Happily for Graham, Leroi had the forebearance to judge the work on its merits. "When I'd originally read Graham's book, I thought there was something in it. But I forgot it," he admits. Then he moved to the UK and started working with another evolutionary biologist, Austin Burt. "I can't remember whether he was in my office or I was in his, but we looked on each other's bookshelves and said, 'Gosh, Cancer Selection , you've got it too'."
It turned out that Burt had also picked up a remaindered copy of the volume in Moe's Bookshop, Berkeley, while in California as a postdoc.
An extraordinary chain of coincidences that began with two postdoc biologists buying the same rare book on opposite sides of America has now brought them together in London with a third colleague, Vassiliki Koufopanou, to pen their own thoughts on cancer.
They accept Graham's premise that the disease is ancient and ubiquitous and can be a force in natural selection. "That idea is the central one," Leroi admits. Needless to say, Graham doesn't stop there. He reinterprets the diversity of animals in the light of his discovery, opining, for example, that snails evolved shells to protect themselves not from birds but from ultraviolet light and hence cancer. "You can apply this approach to any feature of the biological world," Leroi says, "and Graham does so, willy-nilly."
Graham claims that cancer selection is not a but the driving force in the emergence of complex animal life. "He believes that with good, clear thinking one can arrive at an answer," Leroi says. "But this isn't enough.
Because something could be a certain way doesn't mean that it actually is that way. All those biologists who spend their time trying to test evolutionary theory - well, he thinks they're just number-crunchers who can't see the big picture."

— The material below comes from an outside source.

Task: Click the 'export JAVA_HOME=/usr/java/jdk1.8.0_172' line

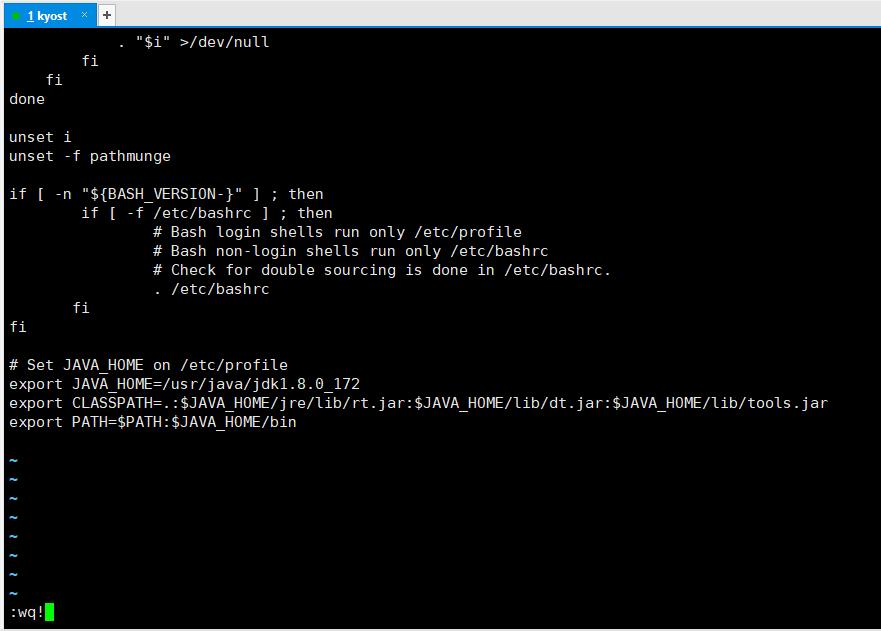Action: click(x=184, y=384)
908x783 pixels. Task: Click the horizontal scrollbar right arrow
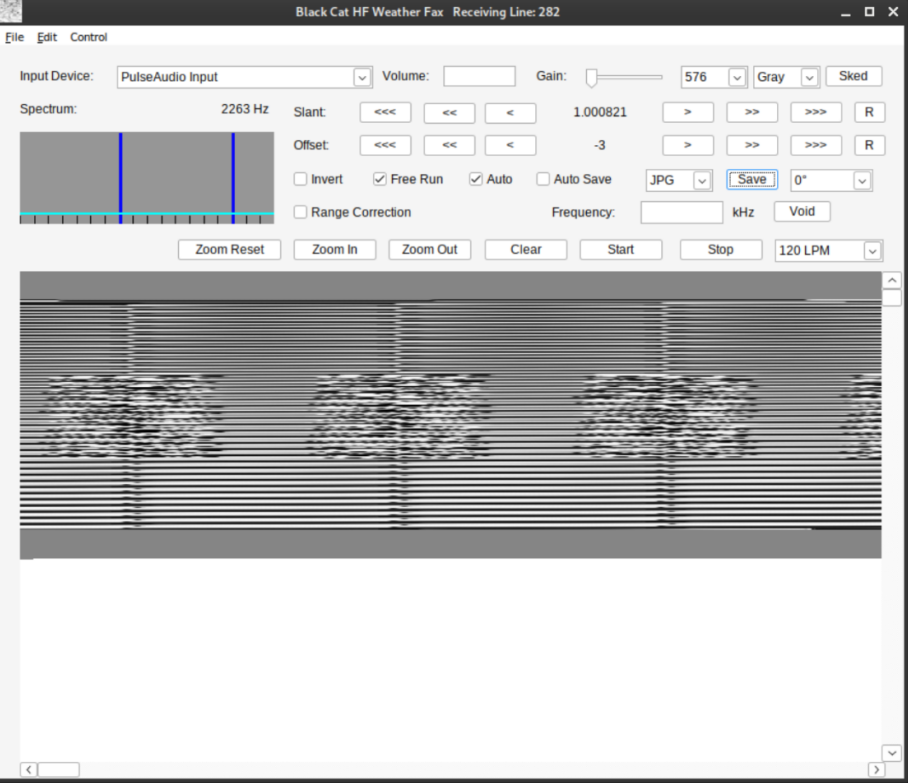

Nevertheless, spurred on by Graham's reasoning, Leroi began to consider cancer in children. It turns out that only a few of the body's organs are particularly susceptible to childhood cancer, such as the bones and the brain. Both incorporate recent evolutionary novelties. "As Homo sapiens , we are famous for our big brains that have evolved so enormously over the past few million years," Leroi says. And then there's our pubertal growth spurt.
"Chimpanzees don't have it. It's possible that the osteosarcomas that kids get in the bones undergoing the growth spurt are a consequence of this being an evolutionary novelty." Although admitting that the evidence is circumstantial, Leroi also thinks it is persuasive.
Childhood cancer kills before the age of reproduction, and is therefore amenable to selection. Yet it continues to exist. Why? Because natural selection has not yet had the time to deal with it.
The possibilities for speculation are limitless. For example, one outcome of evolution can be an increase in size. But bigger animals have more dividing cells, and therefore more cells to turn cancerous. So why don't elephants suffer cancer more than mice? Maybe they do; maybe it's the success of large animals in developing better anti-cancer mechanisms that has allowed them to become large.
As diseases go, cancer is seldom far from our attention. The thought that this much-feared disease might have played a major role in shaping our evolution is tantalising. But it took an outsider to see this possibility, and the chance interest of an insider to draw it to our attention.